Kann ich meine Drohne im Urlaub im Handgepäck mitnehmen? Oder doch lieber aufgeben?

Der Transport und die Mitnahme einer Drohne im Flugzeug ist prinzipiell unproblematisch – keine Angst! Dennoch gibt es Richtlinien und Vorschriften, die man beachten sollte. So ist die Mitnahme einer Kameradrohne in den Urlaub in aller Regel kein Problem, vielmehr ist der Transport der Akkus nicht unkritisch. Die meisten Kameradrohnen und Multikopter verfügen über einen so genannten LiPo-Akku. Derartige Lithium-Polymer-Akku gelten bei den meisten Fluggesellschaften als Gefahrgut – sie dürfen nicht ohne Weiteres im Aufgabegepäck bzw. im Frachtraum des Flugzeugs transportiert werden. Weil sich die Akkus – besser gesagt die einzelnen Akkuzellen eines solchen LiPo-Akkus – unter Umständen entzünden können, müssen derartige Energiespeicher stets im Handgepäck transportiert werden. Das gilt zumindest immer dann, wenn es sich um einzelne Ersatzakkus, nicht um Akkus in dem Fluggerät selbst handelt. Im Brandfall können Passagiere und Bordpersonal reagieren und den Brand löschen, was im Frachtraum des Flugzeugs nicht möglich wäre. Aus diesem Grund müssen Drohnen-Ersatz-Akkus in aller Regel separat im Handgepäck bzw. Kabinengepäck bei einer Reise mit einem Flugzeug transportiert werden.

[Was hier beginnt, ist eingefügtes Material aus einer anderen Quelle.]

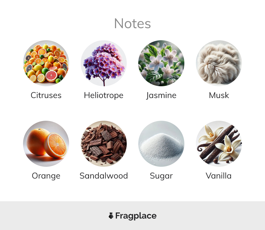Screen dimensions: 265x230
Task: Open the Jasmine white blossoms image
Action: point(161,63)
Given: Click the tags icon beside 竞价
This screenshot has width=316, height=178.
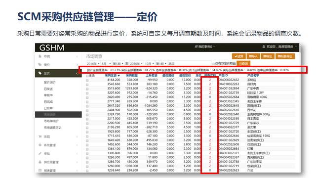Looking at the screenshot, I should pyautogui.click(x=40, y=65).
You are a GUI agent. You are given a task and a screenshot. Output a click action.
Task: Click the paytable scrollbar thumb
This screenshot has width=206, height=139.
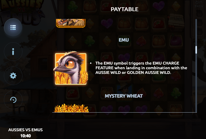pos(196,50)
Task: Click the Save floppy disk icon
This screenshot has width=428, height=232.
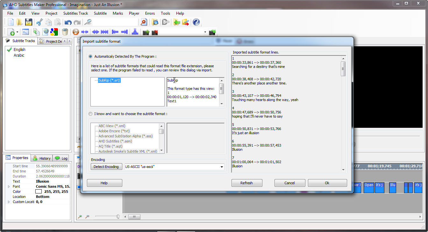Action: click(29, 22)
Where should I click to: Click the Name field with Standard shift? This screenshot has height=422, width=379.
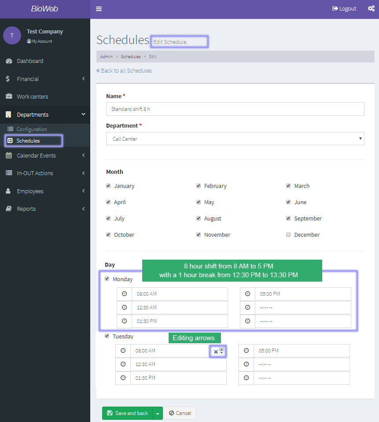[x=235, y=109]
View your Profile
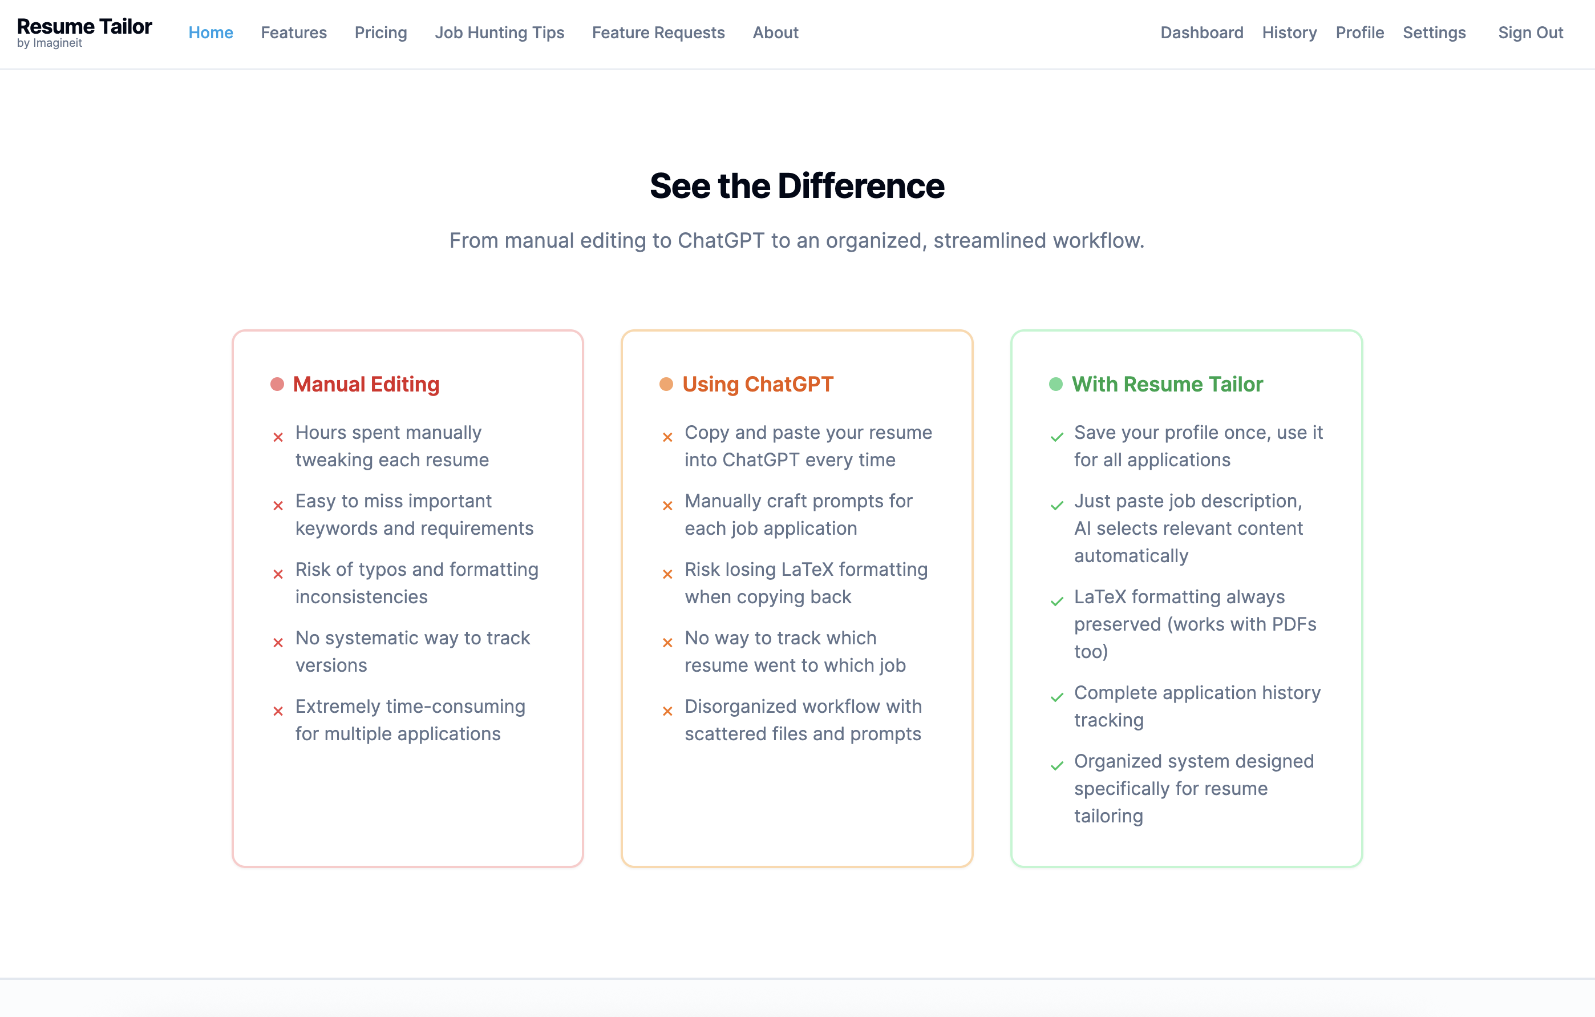1595x1017 pixels. coord(1359,32)
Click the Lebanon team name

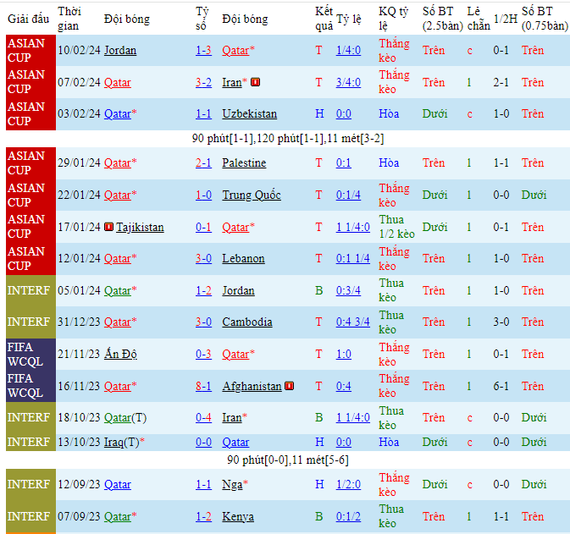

Diese Dokumente sollte man bei der Mitnahme von Drohnen dabei haben:

  • CE-Erklärung für den Quadrocopter / Multikopter sowie Akku
  • Originalverpackung des Akkus / Energiespeichers
  • Originalunterlagen des Herstellers / Bestimmungen
  • Technische Daten von Akku und Fluggerät (z.B. Sendeleistung, Akku-Typ ect.)
  • Originalrechnung des Fluggeräts – zum Nachweis im Rahmen einer Zollkontrolle
  • Ausdruck der verschiedenen IATA-Bestimmungen
  • Ausdruck der spezifischen Bestimmungen und Richtlinien je Airline
  • Ausdruck von Emails und Dokumenten im Rahmen von Sondergenehmigungen

Wieviele Akkus darf ich im Flugzeug mitnehmen?

Nach der IATA-Richtlinie orientieren sich zahlreiche Fluggesellschaften.

Bei einigen Fluggesellschaften ist nicht nur der Transport an sich, sondern auch die Maximalanzahl an Ersatz-Lithium-Metall- oder Ersatz-Lithium-Ionen-Akkus vorgeschrieben. Einige Fluggesellschaften machen die Maximalanzahl an Ersatzakkus pro Person von der Wattstundenanzahl pro Akku abhängig. Tipp: Die Wattstunde (Wh) kann man errechnen, indem man die Ampere-Stunden des Akkus mit der Voltzahl des Akkus multipliziert. Beispiel: Ein DJI Mavic Pro-Akku verfügt über eine Kapazität von 3.830 mAh und 11,4 Volt. Daraus ergibt sich eine Energieangabe in Wattstunden von 43,7 Wh (3,830 Ah x 11,4 V = 43,7 Wh).